AVS 55th International Symposium & Exhibition | |
Advanced Surface Engineering | Thursday Sessions |
Session SE-ThP |
Session: | Advanced Surface Engineering Poster Session |
Presenter: | K. Takahashi, University of Toyama, Japan |
Authors: | S. Biswas, University of Toyama, Japan M.F. Hossain, University of Toyama, Japan M. Shahjahan, University of Toyama, Japan K. Takahashi, University of Toyama, Japan T. Takahashi, University of Toyama, Japan A. Fujishima, Kanagawa Academy of Science and Technology, Japan |
Correspondent: | Click to Email |
TiO2 is the most widely used photocatalyst for effective decomposition of organic compounds in air and water. However, its technological application is limited by the need for an ultraviolet (UV) excitation source. One of the most promising methods to extend the light-absorbing property of TiO2 and to enhance its photocatalytic efficiency is to couple TiO2 with narrow-bandgap semiconductors, which act as a sensitizer. Tungsten oxide (WO3) with band-gap 2.8 eV, is a promising candidate to be used as under-layer for TiO2 photocatalysts. However, WO3 should have some amount of uncovered surface so that it can act as a reducing agent. In this study, WO3 films were deposited on glass substrates, using facing target dc reactive sputtering technique and the upper TiO2 thin films were also deposited with the same technique using different masks to leave various amounts of WO3-exposed surfaces: 0%, 30% and 80%. The crystallographic properties, surface structures and optical properties of WO3 films were investigated in detail. The X-ray diffraction patterns show triclinic and anatase crystal structure for the WO3 films and TiO2 films, respectively. The optical and surface morphological properties of both WO3 and TiO2 layers have been studied using UV-visible spectrometer, field emission scanning electron microscope (FESEM) and atomic force microscope (AFM). The photocatalytic activity was measured by the rate of photodecomposition of methanol in UV and visible light irradiation, evaluated by Fourier transform infrared spectrometer (FTIR).
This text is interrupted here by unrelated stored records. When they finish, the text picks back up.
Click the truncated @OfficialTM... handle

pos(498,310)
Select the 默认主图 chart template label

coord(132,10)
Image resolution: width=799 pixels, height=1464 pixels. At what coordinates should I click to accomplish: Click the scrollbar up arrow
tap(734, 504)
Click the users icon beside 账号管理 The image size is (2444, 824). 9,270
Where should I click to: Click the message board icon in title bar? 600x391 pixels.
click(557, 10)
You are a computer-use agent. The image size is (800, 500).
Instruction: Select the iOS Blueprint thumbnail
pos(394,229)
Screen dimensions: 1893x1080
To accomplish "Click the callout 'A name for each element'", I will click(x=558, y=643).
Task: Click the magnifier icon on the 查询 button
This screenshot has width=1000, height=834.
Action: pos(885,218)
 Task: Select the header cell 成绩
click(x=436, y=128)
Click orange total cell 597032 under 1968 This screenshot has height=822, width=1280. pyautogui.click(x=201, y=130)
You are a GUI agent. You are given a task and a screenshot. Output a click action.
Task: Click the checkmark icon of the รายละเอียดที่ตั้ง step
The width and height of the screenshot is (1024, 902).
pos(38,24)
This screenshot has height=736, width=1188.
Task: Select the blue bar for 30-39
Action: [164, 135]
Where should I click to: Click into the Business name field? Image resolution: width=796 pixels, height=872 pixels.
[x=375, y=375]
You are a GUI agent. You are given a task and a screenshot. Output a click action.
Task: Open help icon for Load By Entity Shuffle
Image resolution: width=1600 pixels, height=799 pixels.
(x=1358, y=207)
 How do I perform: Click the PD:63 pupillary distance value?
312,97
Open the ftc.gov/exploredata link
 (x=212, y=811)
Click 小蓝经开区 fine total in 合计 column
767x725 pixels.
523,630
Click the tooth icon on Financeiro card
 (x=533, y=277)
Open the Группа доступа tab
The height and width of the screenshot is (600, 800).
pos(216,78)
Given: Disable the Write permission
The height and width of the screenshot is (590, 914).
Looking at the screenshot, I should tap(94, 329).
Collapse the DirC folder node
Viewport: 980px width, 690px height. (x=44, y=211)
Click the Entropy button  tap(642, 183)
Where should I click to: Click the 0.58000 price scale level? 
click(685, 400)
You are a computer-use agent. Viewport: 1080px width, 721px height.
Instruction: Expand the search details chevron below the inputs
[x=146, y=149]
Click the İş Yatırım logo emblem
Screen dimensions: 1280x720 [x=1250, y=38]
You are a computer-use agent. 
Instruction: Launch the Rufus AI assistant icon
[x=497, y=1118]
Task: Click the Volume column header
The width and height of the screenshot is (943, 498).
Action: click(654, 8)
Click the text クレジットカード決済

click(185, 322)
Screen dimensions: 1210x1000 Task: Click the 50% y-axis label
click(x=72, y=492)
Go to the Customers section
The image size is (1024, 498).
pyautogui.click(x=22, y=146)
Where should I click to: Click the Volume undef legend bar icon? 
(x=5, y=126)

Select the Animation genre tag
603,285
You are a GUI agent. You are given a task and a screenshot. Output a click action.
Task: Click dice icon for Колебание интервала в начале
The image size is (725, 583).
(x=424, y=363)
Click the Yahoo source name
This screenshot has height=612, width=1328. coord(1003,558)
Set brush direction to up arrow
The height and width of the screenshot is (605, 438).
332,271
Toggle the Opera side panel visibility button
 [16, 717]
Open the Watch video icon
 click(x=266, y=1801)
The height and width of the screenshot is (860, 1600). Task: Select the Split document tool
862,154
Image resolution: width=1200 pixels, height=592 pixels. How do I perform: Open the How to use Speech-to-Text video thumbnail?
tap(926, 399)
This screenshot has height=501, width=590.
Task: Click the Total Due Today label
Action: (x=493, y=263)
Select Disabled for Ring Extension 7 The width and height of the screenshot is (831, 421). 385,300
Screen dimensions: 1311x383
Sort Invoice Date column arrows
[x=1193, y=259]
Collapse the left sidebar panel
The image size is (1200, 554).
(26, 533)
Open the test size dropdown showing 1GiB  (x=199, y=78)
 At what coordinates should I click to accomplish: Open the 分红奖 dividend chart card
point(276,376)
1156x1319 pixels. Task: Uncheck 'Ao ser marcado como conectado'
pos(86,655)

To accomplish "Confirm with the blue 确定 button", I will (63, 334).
The results show that with the variation of WO3 exposed area, photocatalytic activity of WO3/ TiO2 system varies significantly. It is revealed that, with the increase of WO3-exposed surface photocatalytic activity increases initially, but it decreases with the further increase. The result has been tried to be explained on the basis of methanol-photodecomposition mechanism and the amount of relative exposed surface of WO3 and TiO2.